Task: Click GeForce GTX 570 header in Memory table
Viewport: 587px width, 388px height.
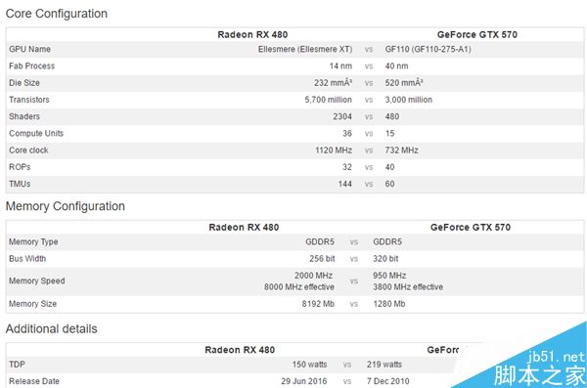Action: point(471,228)
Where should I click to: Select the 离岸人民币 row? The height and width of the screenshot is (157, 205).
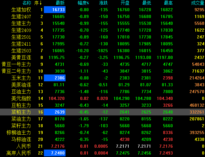[x=19, y=153]
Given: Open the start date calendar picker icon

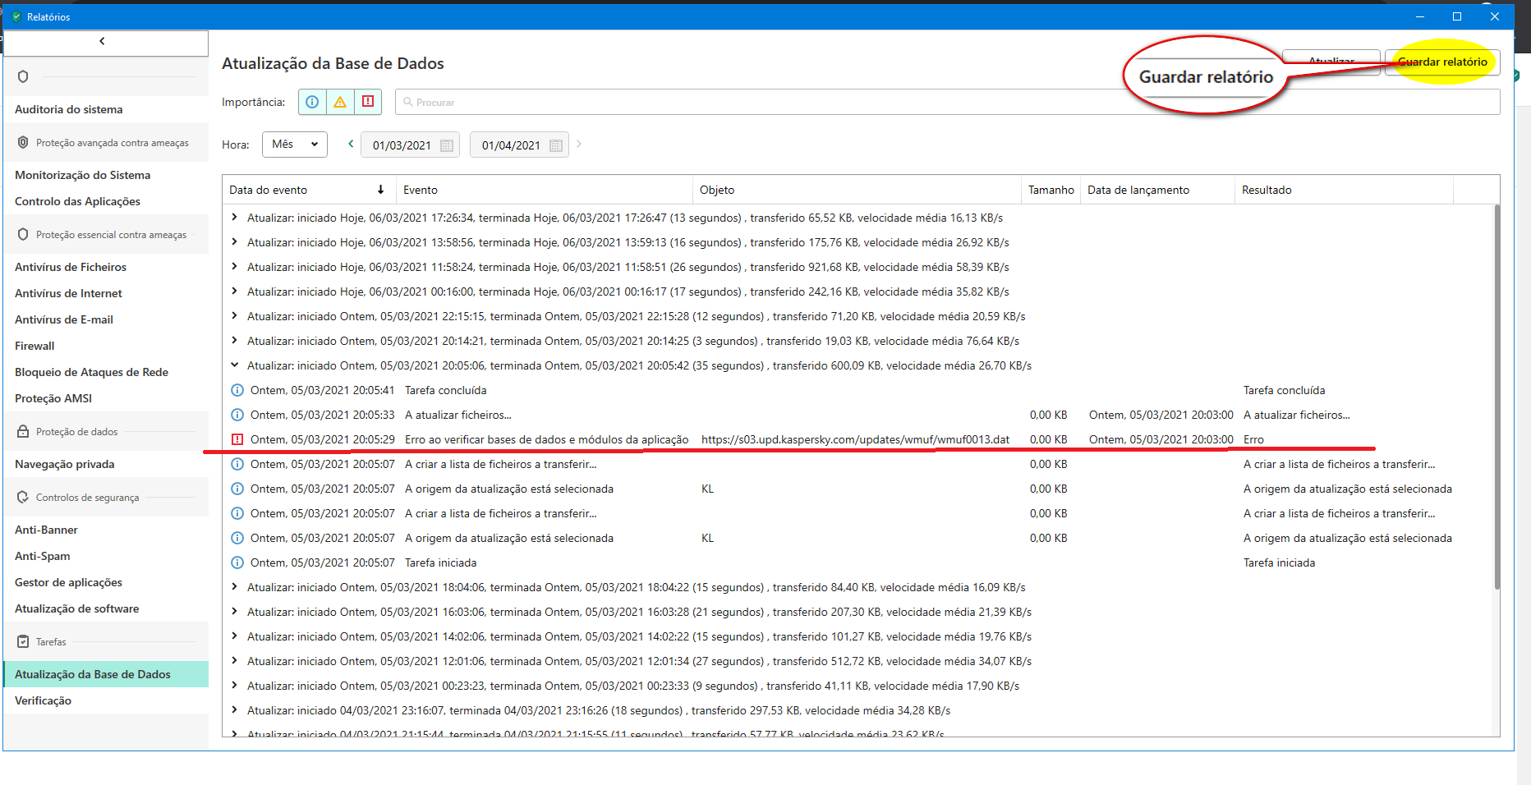Looking at the screenshot, I should click(447, 145).
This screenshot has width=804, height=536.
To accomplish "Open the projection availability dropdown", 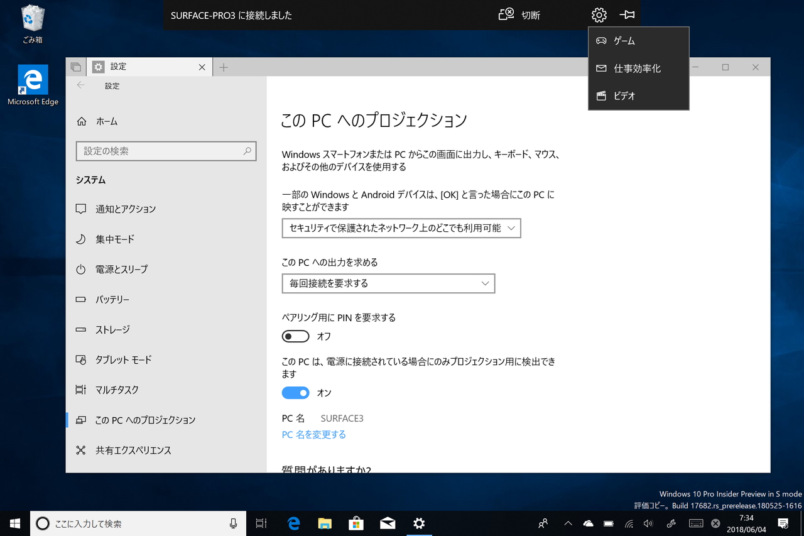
※ ※ ※
Reproduce every one of the entries above word for word, leaving out the pictures.

# Solution:
Task: Click GeForce GTX 570 header in Memory table
Viewport: 587px width, 388px height.
Action: point(471,228)
Where should I click to: Select the 离岸人民币 row? The height and width of the screenshot is (157, 205).
[x=19, y=153]
Given: Open the start date calendar picker icon

Looking at the screenshot, I should click(447, 145).
This screenshot has width=804, height=536.
To accomplish "Open the projection availability dropdown", 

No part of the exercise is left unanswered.